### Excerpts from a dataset
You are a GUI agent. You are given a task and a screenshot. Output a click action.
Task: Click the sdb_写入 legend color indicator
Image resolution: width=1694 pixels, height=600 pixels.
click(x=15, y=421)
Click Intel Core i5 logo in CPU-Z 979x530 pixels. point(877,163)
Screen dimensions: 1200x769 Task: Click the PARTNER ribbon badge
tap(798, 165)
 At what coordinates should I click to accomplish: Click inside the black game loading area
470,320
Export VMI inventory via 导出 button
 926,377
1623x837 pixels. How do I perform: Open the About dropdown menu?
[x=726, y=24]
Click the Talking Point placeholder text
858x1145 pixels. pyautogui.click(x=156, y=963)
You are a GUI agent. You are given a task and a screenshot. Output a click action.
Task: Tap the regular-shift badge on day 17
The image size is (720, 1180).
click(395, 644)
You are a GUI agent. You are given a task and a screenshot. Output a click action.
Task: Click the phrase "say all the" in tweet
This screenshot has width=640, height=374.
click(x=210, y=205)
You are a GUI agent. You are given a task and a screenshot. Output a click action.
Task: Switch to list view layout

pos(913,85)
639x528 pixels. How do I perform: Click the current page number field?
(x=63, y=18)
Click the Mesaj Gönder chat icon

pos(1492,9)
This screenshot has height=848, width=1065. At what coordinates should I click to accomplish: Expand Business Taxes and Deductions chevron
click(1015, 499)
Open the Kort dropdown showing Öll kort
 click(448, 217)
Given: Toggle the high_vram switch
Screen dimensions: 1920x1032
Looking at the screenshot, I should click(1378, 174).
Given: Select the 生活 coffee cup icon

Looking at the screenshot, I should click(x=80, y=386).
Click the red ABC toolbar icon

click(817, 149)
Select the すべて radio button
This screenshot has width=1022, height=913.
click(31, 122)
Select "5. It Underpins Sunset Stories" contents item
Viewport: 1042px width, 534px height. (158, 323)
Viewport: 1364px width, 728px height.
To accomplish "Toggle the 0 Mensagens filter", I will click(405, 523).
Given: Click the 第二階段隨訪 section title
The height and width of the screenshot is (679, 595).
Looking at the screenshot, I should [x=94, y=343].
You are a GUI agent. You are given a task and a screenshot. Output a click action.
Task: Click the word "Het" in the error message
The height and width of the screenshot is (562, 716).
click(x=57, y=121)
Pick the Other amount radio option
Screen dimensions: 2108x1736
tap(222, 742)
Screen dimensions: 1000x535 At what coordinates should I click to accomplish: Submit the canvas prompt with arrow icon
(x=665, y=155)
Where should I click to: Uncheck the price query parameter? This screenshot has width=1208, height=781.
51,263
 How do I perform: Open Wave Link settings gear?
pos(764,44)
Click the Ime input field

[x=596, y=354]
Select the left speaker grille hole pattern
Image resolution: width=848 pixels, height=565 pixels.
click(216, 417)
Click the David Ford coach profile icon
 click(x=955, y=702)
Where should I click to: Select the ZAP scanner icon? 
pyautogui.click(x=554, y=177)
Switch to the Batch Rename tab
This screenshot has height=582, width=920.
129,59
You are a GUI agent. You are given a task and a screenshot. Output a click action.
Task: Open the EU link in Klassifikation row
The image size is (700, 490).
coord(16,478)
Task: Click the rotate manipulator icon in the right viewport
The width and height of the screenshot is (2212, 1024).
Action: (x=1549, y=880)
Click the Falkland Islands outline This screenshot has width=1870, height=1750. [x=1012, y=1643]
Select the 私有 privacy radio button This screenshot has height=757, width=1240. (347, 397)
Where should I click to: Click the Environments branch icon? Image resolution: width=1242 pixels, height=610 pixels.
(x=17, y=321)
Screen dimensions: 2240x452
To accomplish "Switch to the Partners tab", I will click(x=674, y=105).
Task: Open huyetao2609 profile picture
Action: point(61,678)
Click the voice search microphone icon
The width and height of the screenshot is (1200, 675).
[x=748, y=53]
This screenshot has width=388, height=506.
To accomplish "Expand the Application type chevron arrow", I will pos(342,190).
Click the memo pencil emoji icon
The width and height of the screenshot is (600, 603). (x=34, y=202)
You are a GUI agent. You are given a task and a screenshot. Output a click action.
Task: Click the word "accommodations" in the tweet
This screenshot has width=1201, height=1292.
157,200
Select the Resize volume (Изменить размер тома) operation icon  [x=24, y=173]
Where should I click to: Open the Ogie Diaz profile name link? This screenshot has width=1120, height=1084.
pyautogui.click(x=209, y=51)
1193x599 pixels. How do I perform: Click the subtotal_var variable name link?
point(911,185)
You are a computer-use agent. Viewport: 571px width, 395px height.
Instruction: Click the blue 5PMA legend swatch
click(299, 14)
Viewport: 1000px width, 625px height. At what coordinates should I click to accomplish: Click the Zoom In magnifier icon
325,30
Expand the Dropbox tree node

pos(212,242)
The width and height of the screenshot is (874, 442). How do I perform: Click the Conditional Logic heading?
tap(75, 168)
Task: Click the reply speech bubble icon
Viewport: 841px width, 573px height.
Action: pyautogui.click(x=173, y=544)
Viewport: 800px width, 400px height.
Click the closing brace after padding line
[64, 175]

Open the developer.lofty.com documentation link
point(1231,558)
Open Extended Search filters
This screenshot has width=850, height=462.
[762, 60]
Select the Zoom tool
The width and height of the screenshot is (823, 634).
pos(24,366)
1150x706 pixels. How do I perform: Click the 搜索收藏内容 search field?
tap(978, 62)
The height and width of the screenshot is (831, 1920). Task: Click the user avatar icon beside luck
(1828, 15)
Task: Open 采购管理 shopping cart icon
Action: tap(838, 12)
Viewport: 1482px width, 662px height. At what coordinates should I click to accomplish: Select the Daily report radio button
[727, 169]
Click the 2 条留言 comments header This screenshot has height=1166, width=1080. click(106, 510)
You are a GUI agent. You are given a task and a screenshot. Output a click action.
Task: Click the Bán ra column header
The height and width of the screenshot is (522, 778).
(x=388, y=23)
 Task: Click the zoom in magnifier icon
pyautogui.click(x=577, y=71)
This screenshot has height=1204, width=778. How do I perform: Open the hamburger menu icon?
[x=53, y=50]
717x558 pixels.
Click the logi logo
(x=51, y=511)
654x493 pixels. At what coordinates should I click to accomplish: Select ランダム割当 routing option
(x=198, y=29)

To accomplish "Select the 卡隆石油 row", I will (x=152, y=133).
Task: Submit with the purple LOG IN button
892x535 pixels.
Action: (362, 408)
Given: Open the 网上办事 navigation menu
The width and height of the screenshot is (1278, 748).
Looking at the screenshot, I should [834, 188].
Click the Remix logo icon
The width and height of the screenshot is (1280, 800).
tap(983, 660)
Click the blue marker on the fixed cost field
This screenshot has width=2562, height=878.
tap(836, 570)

### Exercise
In the records above, find every line with the word "tweet" and copy it.

### Response for this exercise
Task: Click the phrase "say all the" in tweet
Task: Click the word "accommodations" in the tweet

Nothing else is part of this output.